Stained glass windows are a coveted feature in Hollywood Heights homes. (Photo: Kim Leeson)
Residents have preserved the historic details that make these home so special. (Photo: Kim Leeson)
One of the two Pueblo-style homes in the neighborhood. (Photo: Karen Eubank)

Neighborhood Events

It’s not just looking out for one another that makes Hollywood Heights a great neighborhood. If you want fun, we have a lot of it. Our Easter Parade is legendary. It was the brainchild of Newellian (if you live on Newell that’s what you’re called) Liz Simmons. It’s a community effort that results in some of the craziest grown-up Easter bunnies you’ve ever seen, impressively creative floats, great music, excellent food, and yes, even adult beverages.

The Home Tour committee gets in on the Easter Parade. (Photo: HSMNA)

Following close on the heels of the Easter festivities are Halloween and Christmas events. Simmons started trends for these holidays as well. Halloween is next level fun. There are plenty of graves, loads of candy, and very often a boa constrictor plays a prominent role. During the Christmas season Santa is on hand for photos, assisted by beautiful elves, and Simmons creates a wonderland Tim Burton would envy. Her holiday light display has garnered national attention. People descend from all over Dallas to take photos in front of her handiwork.

Only in Hollywood Heights do you have an Easter float Tim Burton would love.Photo: Karen Eubank
Photo: Courtesy of The Hollywood Heights Neighborhood Association and Liz Simmons

Hollywood Heights has block parties, wine nights, and breakfast in the park to name only a few of the activities. Neighbors constantly come up with new ideas that are embraced with open arms. Of course, if you read CandysDirt.com, you know all about the famous Hollywood Heights Home Tour. We just finished up the 28th year of being one of the most successful tours in the Metroplex.


Historic Architectural Treasure

This neighborhood has one of the largest collections of stone-embellished Tudor cottages in America. Not only are there gorgeous Tudor homes, but we also have Spanish and French Eclectic, Minimal Traditional, Craftsman, Monterrey, and two rare Pueblo-style homes. J.B. Salmon was the gentleman that turned a former dairy farm into what is officially known as the Hollywood Santa Monica neighborhood. He allowed the diverse architectural styles, as long as other builders and architects stuck to the deed restrictions. I think he’d be pleased to see how his little development turned out.


The success of any neighborhood is a team effort. Forever friends are made, and memories are created that sustain you for life. I asked my son Rowan, now grown and off to Boston for his Master’s degree, what he thought about growing up in Hollywood Heights.

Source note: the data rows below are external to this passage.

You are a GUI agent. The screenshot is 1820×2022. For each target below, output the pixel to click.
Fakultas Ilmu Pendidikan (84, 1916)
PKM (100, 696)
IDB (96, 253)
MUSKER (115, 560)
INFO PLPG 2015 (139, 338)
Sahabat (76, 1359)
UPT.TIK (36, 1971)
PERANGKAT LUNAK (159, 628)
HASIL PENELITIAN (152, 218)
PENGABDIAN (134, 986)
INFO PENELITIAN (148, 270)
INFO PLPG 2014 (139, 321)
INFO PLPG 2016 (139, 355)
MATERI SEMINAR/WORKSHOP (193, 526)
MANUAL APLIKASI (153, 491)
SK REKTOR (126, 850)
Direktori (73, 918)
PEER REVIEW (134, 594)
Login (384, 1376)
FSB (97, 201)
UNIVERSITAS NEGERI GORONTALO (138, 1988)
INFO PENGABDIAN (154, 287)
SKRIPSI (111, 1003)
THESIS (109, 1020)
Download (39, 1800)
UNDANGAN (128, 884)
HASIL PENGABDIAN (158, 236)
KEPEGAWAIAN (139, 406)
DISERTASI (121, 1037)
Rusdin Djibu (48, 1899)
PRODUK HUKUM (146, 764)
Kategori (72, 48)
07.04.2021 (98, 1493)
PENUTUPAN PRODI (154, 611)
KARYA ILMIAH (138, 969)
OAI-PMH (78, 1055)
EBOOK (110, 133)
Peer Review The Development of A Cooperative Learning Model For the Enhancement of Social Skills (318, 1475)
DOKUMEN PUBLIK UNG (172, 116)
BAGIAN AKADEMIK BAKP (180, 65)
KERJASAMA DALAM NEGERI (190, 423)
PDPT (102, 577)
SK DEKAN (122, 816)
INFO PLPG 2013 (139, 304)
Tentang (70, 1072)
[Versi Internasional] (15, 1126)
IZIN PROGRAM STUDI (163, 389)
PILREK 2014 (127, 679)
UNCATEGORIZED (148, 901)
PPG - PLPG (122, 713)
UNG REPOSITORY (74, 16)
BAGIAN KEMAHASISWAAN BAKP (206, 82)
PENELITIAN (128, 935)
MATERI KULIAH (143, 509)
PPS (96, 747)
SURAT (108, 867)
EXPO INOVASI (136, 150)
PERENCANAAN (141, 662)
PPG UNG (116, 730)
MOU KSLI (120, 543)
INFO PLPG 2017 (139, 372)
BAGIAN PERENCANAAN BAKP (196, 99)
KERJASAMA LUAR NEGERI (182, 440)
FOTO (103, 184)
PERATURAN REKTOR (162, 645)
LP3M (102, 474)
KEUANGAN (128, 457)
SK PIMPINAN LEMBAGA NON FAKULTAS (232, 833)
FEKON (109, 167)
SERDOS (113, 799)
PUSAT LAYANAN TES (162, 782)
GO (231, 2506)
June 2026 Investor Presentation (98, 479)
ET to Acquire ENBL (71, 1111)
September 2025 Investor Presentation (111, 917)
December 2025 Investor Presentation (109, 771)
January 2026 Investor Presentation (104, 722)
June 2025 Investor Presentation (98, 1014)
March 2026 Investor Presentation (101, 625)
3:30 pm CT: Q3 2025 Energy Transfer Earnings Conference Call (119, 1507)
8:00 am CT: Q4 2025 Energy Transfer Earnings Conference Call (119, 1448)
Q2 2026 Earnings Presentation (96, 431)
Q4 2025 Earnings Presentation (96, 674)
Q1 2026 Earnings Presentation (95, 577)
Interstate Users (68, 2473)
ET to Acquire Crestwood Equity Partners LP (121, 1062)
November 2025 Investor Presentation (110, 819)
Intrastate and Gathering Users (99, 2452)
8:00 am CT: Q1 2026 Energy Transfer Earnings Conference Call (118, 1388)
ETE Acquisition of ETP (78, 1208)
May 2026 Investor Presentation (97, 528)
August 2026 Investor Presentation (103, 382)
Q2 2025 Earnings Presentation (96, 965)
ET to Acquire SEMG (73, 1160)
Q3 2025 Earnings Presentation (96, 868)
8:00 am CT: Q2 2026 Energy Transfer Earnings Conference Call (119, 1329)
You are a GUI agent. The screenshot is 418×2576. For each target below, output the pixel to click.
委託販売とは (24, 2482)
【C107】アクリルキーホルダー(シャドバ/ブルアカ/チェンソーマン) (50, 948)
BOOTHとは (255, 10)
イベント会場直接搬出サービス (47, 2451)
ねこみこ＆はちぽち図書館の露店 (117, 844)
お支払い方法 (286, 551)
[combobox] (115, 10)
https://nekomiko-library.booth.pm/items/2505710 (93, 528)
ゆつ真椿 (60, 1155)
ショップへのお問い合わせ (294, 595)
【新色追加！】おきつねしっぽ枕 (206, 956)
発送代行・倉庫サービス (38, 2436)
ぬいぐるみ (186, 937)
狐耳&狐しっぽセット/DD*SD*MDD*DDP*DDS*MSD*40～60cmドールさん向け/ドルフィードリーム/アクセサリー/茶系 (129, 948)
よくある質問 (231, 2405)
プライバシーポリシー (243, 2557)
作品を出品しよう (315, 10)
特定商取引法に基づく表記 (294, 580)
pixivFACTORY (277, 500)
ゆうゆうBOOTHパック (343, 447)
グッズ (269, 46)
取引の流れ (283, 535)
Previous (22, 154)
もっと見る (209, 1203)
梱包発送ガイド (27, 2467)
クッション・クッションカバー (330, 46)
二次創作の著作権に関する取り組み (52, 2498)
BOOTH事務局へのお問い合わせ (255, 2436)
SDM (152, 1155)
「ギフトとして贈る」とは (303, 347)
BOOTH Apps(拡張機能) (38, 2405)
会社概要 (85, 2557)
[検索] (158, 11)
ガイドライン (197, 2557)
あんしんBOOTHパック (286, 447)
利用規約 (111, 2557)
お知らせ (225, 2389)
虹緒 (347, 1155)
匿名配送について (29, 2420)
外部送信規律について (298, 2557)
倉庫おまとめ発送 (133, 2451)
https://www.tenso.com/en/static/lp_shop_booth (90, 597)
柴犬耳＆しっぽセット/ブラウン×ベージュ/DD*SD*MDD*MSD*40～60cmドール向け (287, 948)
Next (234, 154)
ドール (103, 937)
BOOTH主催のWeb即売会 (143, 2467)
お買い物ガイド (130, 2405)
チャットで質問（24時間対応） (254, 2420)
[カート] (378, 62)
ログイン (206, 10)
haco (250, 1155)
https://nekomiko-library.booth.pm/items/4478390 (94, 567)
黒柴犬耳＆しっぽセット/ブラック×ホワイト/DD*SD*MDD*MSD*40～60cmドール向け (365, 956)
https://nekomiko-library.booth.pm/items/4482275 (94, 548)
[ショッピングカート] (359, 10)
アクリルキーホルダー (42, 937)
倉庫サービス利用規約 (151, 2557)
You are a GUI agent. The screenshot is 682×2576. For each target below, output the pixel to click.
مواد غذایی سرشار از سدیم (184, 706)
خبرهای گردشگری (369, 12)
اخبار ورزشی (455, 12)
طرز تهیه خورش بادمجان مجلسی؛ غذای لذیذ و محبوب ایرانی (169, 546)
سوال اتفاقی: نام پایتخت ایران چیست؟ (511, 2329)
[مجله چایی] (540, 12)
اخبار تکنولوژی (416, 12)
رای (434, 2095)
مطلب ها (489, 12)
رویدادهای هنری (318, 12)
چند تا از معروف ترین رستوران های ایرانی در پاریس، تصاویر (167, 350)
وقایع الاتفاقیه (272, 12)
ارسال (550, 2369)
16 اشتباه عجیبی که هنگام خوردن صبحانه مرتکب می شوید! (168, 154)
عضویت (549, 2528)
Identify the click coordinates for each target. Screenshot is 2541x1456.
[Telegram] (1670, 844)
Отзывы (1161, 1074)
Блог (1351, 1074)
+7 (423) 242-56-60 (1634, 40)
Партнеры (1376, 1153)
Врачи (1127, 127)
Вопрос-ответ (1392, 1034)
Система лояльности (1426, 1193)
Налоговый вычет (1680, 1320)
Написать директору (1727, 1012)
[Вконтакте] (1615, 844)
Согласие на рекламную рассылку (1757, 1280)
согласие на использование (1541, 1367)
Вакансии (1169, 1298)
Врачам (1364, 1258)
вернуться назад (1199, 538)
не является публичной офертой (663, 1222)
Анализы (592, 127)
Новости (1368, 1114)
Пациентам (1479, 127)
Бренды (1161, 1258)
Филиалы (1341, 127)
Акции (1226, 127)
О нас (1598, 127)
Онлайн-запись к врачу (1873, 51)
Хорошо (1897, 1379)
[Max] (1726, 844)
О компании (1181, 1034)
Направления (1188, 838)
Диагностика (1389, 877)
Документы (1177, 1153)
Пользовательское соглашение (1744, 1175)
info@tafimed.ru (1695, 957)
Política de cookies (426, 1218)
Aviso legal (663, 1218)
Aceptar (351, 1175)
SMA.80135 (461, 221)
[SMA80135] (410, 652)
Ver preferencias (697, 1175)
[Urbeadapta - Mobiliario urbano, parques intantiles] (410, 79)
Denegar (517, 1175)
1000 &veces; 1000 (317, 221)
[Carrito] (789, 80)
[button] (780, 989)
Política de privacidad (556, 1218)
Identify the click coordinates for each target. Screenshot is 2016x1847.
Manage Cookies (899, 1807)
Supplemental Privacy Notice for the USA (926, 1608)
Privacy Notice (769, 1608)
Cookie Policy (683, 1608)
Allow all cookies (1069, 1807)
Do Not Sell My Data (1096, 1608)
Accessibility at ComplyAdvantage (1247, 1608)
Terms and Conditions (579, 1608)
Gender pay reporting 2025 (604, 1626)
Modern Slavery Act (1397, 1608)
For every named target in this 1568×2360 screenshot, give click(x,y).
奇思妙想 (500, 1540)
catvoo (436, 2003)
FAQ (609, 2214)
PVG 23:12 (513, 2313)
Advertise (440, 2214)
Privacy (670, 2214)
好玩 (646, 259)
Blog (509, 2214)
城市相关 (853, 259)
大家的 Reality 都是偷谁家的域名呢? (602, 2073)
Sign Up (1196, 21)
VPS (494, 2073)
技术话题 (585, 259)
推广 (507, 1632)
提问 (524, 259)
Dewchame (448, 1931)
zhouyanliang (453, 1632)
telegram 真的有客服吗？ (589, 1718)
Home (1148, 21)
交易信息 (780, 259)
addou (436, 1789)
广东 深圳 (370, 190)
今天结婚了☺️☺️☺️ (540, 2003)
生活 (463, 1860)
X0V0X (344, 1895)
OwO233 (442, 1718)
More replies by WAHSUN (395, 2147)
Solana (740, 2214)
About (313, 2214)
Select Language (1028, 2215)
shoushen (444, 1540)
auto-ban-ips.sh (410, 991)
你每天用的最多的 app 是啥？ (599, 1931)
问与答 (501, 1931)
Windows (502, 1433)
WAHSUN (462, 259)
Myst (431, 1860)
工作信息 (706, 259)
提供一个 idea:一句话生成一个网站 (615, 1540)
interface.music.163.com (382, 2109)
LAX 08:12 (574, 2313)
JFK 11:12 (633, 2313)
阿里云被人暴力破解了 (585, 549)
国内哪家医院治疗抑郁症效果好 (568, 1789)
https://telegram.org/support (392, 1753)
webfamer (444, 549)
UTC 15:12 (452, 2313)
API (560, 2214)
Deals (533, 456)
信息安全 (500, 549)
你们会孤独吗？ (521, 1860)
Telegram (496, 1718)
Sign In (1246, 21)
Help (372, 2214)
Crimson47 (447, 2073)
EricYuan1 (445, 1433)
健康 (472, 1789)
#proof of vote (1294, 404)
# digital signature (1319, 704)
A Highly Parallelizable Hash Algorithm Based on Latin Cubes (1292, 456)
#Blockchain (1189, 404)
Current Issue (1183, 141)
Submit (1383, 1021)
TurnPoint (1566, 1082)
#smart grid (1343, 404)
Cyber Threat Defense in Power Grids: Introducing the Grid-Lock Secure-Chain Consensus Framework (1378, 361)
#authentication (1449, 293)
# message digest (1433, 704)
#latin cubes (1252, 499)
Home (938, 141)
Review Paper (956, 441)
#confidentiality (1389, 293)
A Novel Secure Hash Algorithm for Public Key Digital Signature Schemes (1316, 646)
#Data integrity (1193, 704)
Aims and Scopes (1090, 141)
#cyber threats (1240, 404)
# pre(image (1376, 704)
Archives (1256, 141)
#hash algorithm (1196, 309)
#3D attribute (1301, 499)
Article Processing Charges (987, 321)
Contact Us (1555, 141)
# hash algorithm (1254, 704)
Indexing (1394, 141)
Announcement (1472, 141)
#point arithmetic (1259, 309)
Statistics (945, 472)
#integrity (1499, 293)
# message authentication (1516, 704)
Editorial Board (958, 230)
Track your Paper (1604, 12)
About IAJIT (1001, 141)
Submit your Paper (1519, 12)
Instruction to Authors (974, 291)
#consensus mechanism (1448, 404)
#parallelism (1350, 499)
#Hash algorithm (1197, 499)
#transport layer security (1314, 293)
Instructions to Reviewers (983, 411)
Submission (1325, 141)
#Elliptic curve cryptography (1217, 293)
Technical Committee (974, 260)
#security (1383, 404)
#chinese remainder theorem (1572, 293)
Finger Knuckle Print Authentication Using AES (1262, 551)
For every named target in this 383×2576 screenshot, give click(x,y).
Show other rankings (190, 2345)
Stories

“There is a real sense of community here,” he said. “Lindsley park is a wonderful cornerstone for any young child growing up in the neighborhood. It’s safe, calm, and everyone looks after each other. It’s just a really comforting, sweet neighborhood.”


Karen Eubank

Karen is the owner of Eubank Staging and Design. She has been an award-winning professional home stager for more than 25 years and a professional writer for over 20 years. Karen is the mother of a son who’s studying for his masters at The New England Conservatory of Music. An ardent animal lover, she doesn’t mind one bit if your fur baby jumps right into her lap.

Reader Interactions


  1. Kyle Rains says

    Top schools too: Lakewood, Long and Woodrow. Generations have attended these historic institutions, tying everyone together.

  2. Fran says

    I lived in Hollywood Heights in the late 1980’s and I loved the neighborhood and my neighbors. I loved my house and if I’d stayed in Dallas longer I would have renovated the kitchen. From Dallas I moved to New Jersey and found a great old house there too and then I moved to DC and am now we’re living on a mountain south of Charlottesville. But I still have great memories of my house in Hollywood and with some great parties that we had in the back yard. When anyone I know is moving to Dallas I always tell them to move to Hollywood Heights.